## WHAT IS BEING ASKED
From the material below, copy every line in which the word "computer" occurs.

## TASK DATA
--------------------------------

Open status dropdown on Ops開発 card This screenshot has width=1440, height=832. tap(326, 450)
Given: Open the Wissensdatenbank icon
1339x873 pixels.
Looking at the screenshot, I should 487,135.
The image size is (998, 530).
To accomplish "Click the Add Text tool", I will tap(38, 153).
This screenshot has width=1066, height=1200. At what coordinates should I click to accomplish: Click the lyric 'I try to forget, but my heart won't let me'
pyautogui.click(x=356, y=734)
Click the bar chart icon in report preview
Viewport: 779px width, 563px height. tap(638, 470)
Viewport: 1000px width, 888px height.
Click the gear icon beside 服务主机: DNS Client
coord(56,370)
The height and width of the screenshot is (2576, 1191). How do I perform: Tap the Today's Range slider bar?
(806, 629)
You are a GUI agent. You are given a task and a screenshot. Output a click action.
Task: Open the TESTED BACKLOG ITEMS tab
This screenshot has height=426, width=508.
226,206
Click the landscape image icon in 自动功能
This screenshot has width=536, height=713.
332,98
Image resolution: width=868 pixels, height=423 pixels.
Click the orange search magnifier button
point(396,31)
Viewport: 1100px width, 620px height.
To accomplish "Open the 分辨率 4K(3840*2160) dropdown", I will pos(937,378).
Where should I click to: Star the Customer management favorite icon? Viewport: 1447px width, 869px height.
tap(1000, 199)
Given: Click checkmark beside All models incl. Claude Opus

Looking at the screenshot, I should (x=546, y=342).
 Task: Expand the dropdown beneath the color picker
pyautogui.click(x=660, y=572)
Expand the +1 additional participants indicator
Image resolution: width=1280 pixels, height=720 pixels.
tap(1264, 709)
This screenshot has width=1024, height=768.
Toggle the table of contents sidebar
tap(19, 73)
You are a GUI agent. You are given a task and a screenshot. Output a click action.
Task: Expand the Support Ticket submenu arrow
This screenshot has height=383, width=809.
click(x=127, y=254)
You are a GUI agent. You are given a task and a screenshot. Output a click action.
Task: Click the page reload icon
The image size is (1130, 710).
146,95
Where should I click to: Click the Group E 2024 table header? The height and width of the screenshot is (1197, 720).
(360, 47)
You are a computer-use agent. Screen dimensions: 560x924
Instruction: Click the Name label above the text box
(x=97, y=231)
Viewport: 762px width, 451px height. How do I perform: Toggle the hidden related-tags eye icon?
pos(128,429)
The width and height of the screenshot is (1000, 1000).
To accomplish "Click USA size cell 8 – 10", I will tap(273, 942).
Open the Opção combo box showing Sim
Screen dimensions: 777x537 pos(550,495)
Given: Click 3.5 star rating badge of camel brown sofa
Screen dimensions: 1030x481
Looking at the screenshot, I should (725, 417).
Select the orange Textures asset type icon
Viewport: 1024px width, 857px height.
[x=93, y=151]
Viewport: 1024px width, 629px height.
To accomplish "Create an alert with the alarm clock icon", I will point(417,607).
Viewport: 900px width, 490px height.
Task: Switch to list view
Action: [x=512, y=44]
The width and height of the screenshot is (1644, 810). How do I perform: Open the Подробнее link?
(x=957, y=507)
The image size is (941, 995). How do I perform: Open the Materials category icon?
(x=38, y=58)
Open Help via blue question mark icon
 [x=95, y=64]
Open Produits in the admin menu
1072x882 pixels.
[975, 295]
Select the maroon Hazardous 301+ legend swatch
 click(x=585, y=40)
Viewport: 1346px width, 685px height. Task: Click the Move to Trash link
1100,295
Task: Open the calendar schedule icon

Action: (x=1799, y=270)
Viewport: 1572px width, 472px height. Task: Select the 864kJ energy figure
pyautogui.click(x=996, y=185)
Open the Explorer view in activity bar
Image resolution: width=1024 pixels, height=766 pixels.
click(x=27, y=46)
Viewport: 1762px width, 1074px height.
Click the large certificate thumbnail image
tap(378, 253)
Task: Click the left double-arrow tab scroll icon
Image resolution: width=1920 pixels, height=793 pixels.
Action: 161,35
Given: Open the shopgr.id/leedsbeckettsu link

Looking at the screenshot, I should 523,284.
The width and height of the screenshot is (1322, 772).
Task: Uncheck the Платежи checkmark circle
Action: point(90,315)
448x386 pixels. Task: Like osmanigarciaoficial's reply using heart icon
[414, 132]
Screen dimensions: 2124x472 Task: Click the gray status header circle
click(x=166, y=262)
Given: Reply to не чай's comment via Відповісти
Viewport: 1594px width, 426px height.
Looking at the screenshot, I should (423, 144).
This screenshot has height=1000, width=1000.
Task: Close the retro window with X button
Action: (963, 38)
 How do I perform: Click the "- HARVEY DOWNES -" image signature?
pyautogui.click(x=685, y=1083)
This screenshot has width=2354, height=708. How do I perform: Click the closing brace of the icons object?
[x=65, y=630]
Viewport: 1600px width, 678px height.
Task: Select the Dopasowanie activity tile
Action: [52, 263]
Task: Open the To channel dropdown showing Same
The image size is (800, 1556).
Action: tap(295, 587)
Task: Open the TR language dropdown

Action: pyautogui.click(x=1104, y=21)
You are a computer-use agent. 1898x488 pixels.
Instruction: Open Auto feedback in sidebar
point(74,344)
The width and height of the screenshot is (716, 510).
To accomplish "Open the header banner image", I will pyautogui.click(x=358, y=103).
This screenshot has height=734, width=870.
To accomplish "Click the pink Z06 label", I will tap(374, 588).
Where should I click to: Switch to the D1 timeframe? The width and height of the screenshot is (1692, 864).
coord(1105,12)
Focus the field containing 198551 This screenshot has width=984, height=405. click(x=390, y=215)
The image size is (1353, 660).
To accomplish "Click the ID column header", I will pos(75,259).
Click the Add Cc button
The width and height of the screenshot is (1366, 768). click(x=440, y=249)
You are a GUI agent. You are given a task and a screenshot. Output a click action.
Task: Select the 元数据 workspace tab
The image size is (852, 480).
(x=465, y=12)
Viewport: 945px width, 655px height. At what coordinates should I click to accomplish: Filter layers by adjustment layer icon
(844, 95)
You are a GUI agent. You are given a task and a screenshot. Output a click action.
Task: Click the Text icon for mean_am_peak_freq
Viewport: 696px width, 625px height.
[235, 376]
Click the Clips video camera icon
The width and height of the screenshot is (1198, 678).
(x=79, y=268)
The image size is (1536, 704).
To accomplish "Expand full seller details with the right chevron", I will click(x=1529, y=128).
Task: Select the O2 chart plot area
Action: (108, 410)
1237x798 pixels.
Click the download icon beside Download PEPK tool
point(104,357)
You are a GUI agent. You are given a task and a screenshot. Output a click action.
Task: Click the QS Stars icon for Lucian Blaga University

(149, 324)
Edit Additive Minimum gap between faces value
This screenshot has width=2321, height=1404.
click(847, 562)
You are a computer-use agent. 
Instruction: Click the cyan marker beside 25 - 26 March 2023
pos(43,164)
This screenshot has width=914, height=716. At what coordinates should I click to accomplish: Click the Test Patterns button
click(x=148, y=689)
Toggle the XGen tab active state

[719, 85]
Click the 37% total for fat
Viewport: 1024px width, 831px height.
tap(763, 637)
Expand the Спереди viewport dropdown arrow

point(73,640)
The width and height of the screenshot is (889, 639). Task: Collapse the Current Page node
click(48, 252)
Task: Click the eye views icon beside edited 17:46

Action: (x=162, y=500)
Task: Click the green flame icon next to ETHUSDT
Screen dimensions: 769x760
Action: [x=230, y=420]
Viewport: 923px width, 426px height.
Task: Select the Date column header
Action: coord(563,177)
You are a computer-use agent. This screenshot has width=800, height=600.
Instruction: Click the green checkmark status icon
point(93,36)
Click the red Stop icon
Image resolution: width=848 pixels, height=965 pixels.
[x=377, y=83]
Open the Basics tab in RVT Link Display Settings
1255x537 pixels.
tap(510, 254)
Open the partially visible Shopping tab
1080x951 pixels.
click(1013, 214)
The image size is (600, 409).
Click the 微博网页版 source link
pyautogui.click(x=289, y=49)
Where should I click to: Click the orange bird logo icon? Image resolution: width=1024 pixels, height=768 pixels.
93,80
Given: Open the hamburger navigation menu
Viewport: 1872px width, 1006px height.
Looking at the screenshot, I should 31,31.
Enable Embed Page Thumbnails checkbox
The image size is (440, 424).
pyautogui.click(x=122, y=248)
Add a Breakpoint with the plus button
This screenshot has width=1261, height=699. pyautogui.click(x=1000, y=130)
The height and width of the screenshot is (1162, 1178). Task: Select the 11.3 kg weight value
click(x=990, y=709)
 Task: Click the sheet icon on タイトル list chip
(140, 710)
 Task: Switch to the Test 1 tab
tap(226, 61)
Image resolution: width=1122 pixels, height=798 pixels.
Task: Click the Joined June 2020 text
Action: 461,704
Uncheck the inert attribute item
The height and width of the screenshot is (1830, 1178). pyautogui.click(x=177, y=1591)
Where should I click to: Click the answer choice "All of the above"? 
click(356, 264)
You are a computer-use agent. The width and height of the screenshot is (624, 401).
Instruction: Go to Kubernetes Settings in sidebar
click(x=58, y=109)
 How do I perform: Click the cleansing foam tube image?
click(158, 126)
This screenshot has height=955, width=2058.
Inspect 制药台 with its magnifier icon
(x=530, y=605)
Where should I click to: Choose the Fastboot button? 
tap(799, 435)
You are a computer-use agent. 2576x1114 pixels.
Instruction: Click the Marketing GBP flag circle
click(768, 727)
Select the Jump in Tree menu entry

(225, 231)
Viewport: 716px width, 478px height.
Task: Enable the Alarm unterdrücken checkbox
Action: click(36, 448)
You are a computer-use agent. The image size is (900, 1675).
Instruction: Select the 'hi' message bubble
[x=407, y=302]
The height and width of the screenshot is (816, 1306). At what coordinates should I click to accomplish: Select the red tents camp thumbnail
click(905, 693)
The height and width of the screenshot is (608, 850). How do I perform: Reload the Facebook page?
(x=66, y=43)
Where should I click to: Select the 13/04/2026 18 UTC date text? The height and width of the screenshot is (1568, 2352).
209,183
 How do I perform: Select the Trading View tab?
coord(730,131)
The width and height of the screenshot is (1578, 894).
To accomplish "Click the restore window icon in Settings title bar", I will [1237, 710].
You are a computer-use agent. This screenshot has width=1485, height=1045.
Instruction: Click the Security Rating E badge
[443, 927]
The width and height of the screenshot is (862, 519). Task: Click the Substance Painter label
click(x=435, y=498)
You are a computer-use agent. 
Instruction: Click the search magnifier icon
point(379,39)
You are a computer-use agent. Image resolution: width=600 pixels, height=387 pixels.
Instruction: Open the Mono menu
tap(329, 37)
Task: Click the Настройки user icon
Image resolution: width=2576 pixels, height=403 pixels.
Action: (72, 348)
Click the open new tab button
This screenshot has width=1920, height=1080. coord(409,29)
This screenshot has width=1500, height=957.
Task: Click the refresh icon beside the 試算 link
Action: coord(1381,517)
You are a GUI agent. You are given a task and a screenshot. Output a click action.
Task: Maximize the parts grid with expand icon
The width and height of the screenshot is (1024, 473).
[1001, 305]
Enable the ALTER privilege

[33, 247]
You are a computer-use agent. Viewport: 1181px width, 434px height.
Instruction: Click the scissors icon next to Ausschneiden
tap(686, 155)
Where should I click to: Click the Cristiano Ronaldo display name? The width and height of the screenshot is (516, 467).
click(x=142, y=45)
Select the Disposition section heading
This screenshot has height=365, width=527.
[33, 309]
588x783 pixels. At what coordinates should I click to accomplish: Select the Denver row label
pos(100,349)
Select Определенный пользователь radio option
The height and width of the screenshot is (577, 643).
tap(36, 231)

--------------------------------

## RESULT FOR THIS EXERCISE
You are a computer-use agent. Screen dimensions: 560x924
You are a computer-use agent. 1898x488 pixels.
You are a computer-use agent. 
You are a computer-use agent. This screenshot has width=800, height=600.
You are a computer-use agent. The width and height of the screenshot is (624, 401).
You are a computer-use agent. 2576x1114 pixels.
You are a computer-use agent. The image size is (900, 1675).
You are a computer-use agent. This screenshot has width=1485, height=1045.
You are a computer-use agent. 
You are a computer-use agent. Image resolution: width=600 pixels, height=387 pixels.
You are a computer-use agent. Viewport: 1181px width, 434px height.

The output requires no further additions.